____ Source data

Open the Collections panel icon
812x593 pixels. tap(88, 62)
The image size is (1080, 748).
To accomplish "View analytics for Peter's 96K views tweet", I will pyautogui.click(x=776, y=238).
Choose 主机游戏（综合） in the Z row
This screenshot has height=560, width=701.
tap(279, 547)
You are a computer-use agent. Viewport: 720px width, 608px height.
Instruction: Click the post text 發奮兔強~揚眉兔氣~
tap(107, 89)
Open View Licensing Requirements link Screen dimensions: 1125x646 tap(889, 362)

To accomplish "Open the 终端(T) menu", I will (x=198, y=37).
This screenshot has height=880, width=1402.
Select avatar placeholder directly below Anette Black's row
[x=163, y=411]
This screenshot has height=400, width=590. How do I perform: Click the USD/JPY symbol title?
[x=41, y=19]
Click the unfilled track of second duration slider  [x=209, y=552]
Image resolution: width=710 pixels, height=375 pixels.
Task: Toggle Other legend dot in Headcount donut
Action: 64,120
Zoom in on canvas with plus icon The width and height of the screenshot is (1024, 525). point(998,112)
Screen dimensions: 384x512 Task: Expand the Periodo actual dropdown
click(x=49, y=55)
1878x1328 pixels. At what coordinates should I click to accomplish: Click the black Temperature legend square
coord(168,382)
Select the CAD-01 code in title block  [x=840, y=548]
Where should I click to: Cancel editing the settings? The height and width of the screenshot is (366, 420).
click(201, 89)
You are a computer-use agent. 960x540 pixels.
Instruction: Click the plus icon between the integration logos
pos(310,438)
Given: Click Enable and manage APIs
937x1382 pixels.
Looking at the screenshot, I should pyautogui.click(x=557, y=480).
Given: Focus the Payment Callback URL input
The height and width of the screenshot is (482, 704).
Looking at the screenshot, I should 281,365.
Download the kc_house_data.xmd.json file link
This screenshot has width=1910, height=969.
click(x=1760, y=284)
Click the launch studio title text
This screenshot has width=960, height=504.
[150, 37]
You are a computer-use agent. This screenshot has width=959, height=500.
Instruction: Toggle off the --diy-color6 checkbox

________

Task item: Retype exactly the lines of the data above that fall between the line with "The image size is (1080, 748)." and the line with "Given: Focus the Payment Callback URL input", inclusive, and add nothing.

Solution to the exercise:
The image size is (1080, 748).
To accomplish "View analytics for Peter's 96K views tweet", I will pyautogui.click(x=776, y=238).
Choose 主机游戏（综合） in the Z row
This screenshot has height=560, width=701.
tap(279, 547)
You are a computer-use agent. Viewport: 720px width, 608px height.
Instruction: Click the post text 發奮兔強~揚眉兔氣~
tap(107, 89)
Open View Licensing Requirements link Screen dimensions: 1125x646 tap(889, 362)

To accomplish "Open the 终端(T) menu", I will (x=198, y=37).
This screenshot has height=880, width=1402.
Select avatar placeholder directly below Anette Black's row
[x=163, y=411]
This screenshot has height=400, width=590. How do I perform: Click the USD/JPY symbol title?
[x=41, y=19]
Click the unfilled track of second duration slider  [x=209, y=552]
Image resolution: width=710 pixels, height=375 pixels.
Task: Toggle Other legend dot in Headcount donut
Action: 64,120
Zoom in on canvas with plus icon The width and height of the screenshot is (1024, 525). point(998,112)
Screen dimensions: 384x512 Task: Expand the Periodo actual dropdown
click(x=49, y=55)
1878x1328 pixels. At what coordinates should I click to accomplish: Click the black Temperature legend square
coord(168,382)
Select the CAD-01 code in title block  [x=840, y=548]
Where should I click to: Cancel editing the settings? The height and width of the screenshot is (366, 420).
click(201, 89)
You are a computer-use agent. 960x540 pixels.
Instruction: Click the plus icon between the integration logos
pos(310,438)
Given: Click Enable and manage APIs
937x1382 pixels.
Looking at the screenshot, I should pyautogui.click(x=557, y=480).
Given: Focus the Payment Callback URL input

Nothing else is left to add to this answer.